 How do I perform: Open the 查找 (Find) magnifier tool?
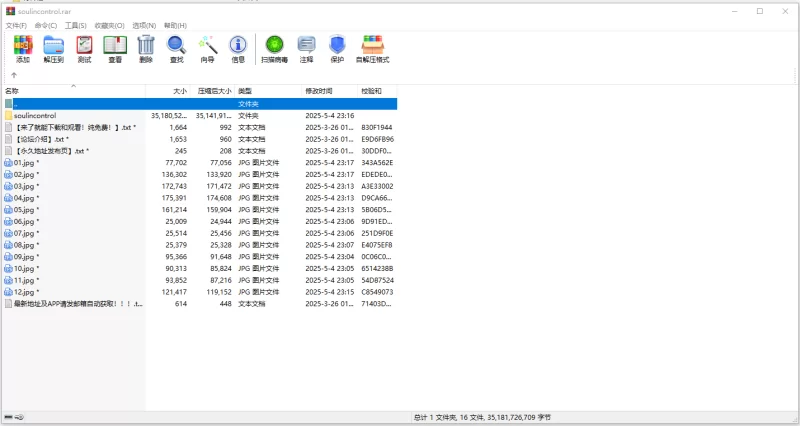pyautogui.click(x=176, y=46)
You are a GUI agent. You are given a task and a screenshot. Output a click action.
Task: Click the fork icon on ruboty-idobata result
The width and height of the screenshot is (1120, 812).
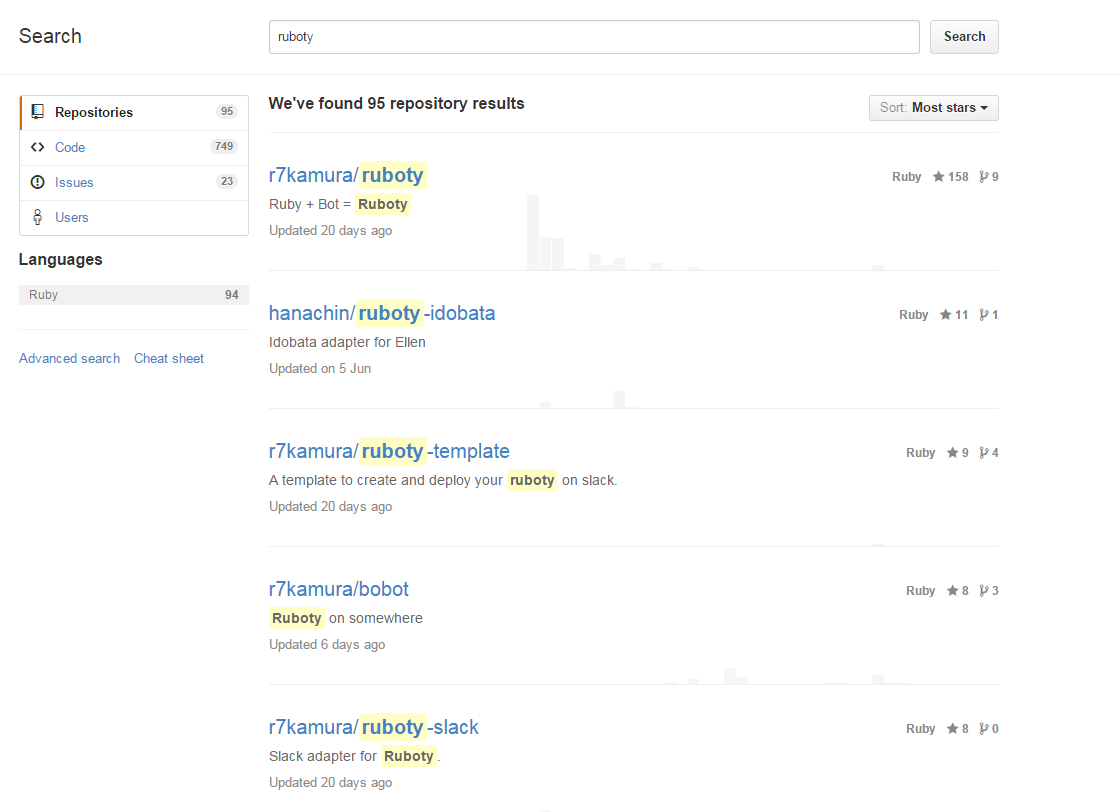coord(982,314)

==

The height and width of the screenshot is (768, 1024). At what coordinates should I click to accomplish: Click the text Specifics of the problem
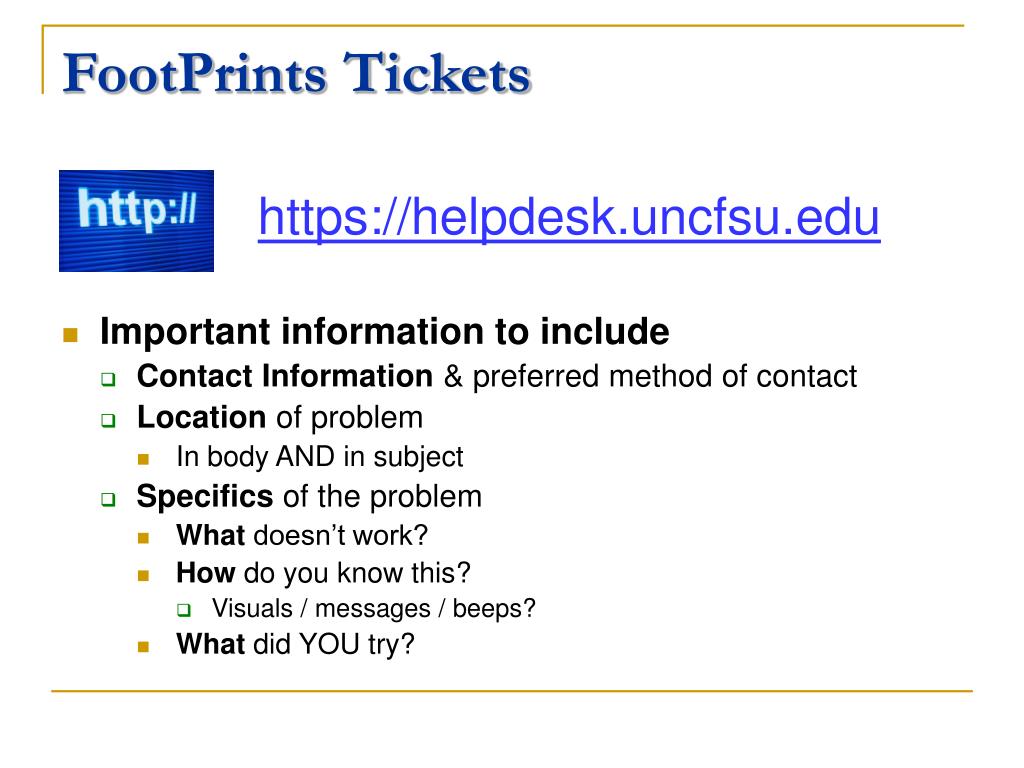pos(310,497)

Written exercise:
Write out the entries from the line with "The height and" to the line with "pos(310,497)", including both of those lines, and leave the pictures out.

Response:
The height and width of the screenshot is (768, 1024). At what coordinates should I click to accomplish: Click the text Specifics of the problem
pos(310,497)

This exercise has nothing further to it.